Emmanuel Macron Is Using the 2024 Olympics to Make France a Surveillance State

Guillermo Federico Ibarrola was waiting for a train in the Buenos Aires metro when he was picked up by two police officers, booked and detained for six days. Ibarrola hadn’t committed a crime, nor was he a witness to one. Rather, Ibarrola was the unfortunate victim of a glitch in the city’s newfangled, artificial intelligence–based facial recognition system, installed citywide in 2019 and now covering 75 percent of the Argentinian capital.

Even some years after such biometric systems were developed, most European capitals haven’t followed Argentina’s example. But now, this could change. As large swaths of France take to the streets in protest against a proposed rise in the pension age, the National Assembly has been quietly pushing forward a bill related to the upcoming 2024 Olympics that privacy experts say will drastically increase the state’s policing and surveillance capacities.

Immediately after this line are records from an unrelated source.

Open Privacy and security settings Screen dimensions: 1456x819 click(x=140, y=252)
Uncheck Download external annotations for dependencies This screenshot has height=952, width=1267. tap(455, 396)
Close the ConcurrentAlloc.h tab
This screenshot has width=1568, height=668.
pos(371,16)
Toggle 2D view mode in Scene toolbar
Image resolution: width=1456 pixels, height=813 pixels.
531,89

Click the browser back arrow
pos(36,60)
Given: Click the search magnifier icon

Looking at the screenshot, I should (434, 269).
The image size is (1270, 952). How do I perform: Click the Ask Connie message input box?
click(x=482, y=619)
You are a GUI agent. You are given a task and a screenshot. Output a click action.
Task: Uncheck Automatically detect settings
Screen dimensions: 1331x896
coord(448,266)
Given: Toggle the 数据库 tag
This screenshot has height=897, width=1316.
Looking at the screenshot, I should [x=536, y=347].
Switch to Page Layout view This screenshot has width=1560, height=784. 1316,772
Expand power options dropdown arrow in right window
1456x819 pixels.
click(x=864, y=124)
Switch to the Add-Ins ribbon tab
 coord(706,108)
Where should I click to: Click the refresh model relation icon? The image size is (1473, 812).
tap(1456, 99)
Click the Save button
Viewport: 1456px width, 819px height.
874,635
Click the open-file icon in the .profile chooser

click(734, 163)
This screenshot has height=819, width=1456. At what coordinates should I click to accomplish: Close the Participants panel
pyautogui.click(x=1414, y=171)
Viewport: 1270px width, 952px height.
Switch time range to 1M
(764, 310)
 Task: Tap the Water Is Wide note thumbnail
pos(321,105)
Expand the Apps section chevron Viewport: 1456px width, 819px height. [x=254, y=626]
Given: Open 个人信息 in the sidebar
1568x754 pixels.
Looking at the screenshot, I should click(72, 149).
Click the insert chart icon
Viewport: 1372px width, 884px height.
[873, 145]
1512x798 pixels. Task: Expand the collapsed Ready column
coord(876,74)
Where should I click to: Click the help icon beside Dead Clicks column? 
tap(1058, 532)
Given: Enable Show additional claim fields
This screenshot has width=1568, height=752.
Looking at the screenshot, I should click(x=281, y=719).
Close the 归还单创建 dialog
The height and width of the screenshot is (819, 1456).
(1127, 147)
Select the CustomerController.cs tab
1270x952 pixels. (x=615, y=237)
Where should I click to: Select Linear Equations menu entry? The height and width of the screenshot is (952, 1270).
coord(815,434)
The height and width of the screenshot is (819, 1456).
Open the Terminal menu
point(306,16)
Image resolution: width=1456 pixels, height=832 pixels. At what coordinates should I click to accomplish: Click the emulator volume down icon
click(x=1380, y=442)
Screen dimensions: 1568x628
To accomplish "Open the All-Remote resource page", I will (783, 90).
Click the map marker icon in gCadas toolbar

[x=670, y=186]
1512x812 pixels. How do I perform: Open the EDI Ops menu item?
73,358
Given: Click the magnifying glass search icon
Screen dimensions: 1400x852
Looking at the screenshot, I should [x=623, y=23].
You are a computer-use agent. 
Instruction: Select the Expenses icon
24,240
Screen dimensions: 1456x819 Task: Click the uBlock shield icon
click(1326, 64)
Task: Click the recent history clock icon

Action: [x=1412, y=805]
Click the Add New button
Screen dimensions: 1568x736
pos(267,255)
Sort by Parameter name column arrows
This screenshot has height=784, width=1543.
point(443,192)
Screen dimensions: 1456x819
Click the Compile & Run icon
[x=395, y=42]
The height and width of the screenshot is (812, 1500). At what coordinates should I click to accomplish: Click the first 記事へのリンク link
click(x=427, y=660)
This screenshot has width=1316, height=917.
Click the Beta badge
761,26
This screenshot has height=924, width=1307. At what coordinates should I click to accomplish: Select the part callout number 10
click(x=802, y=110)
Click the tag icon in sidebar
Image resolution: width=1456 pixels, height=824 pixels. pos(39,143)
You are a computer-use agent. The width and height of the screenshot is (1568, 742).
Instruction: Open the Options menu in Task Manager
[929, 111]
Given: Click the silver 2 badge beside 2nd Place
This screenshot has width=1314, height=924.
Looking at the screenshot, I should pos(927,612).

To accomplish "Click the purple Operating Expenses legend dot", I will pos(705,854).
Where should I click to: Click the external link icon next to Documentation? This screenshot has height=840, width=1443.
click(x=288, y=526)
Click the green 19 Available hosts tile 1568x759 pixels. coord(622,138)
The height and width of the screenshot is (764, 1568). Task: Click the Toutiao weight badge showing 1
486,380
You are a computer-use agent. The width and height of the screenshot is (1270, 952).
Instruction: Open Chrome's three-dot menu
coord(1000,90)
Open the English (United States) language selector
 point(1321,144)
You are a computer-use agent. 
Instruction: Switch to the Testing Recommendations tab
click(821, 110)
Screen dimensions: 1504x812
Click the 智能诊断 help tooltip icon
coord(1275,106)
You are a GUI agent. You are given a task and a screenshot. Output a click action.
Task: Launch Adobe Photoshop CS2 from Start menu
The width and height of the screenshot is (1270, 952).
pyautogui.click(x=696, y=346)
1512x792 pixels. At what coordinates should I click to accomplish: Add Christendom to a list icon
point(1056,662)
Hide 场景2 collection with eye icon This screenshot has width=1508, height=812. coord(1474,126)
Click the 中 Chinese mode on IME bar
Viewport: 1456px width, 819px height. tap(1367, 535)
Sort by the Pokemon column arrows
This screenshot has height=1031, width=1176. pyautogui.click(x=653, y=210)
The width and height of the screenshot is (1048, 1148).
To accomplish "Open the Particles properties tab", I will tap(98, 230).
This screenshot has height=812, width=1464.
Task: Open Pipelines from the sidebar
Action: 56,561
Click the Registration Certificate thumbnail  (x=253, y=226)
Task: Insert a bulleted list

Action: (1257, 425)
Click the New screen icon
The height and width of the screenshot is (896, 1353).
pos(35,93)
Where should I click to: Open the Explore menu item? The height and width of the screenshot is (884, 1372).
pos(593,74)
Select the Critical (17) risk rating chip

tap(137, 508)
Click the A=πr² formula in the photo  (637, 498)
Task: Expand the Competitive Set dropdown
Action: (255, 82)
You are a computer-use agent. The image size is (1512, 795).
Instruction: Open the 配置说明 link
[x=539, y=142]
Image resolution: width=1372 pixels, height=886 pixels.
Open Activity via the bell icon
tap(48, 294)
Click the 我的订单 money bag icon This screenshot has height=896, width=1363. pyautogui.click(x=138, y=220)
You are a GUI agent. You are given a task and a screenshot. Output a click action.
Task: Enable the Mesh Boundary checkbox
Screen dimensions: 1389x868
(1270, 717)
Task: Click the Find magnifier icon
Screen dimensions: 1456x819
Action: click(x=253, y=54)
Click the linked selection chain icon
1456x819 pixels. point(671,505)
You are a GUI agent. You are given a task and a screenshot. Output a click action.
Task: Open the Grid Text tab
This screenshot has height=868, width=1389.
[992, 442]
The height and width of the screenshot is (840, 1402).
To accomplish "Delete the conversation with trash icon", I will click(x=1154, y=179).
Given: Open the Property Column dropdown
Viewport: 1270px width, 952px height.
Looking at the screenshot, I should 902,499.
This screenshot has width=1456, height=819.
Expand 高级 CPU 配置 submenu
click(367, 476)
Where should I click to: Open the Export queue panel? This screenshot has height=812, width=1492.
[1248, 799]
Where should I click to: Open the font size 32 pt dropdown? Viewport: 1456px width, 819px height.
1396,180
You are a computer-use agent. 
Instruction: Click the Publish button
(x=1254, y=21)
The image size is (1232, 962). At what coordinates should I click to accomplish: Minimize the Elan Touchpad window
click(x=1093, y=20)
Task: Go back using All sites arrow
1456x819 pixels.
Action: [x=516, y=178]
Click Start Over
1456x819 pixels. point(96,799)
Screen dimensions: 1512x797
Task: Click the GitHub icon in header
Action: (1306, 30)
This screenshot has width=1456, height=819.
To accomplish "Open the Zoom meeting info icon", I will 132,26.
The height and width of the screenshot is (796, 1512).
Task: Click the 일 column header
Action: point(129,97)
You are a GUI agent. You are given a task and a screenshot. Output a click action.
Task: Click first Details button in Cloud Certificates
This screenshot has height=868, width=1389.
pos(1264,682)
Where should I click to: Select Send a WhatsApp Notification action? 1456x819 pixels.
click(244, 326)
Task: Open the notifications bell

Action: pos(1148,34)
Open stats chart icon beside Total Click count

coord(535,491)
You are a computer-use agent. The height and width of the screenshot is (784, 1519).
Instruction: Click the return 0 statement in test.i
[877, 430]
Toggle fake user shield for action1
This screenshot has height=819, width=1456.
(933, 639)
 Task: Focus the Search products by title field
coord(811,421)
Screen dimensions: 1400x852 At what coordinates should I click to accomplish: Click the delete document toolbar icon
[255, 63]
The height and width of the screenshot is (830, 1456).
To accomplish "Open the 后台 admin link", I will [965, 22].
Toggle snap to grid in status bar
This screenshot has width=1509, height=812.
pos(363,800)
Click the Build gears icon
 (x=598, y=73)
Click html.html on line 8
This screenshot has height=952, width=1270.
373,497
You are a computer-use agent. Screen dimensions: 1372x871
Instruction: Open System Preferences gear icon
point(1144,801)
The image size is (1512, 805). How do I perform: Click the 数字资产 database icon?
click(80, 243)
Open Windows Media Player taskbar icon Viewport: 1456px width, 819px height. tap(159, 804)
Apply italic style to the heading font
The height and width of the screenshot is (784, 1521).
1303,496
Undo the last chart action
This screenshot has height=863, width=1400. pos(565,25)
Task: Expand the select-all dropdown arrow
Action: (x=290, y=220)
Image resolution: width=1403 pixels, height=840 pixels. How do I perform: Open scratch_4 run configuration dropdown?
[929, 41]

The so-called Olympics and Paralympics law is being fast-tracked through Parliament after being proposed by Emmanuel Macron’s ruling Renaissance party (formerly En Marche!) last December. If adopted, it will pave the way for the installation of a controversial, if “experimental” according to its proponents, AI-based biometric categorization system aimed at detecting “predetermined events,” such as crowd movements, terrorist attacks, or acts of violence. In short, the bill is named after the Olympics, but it’s about much more.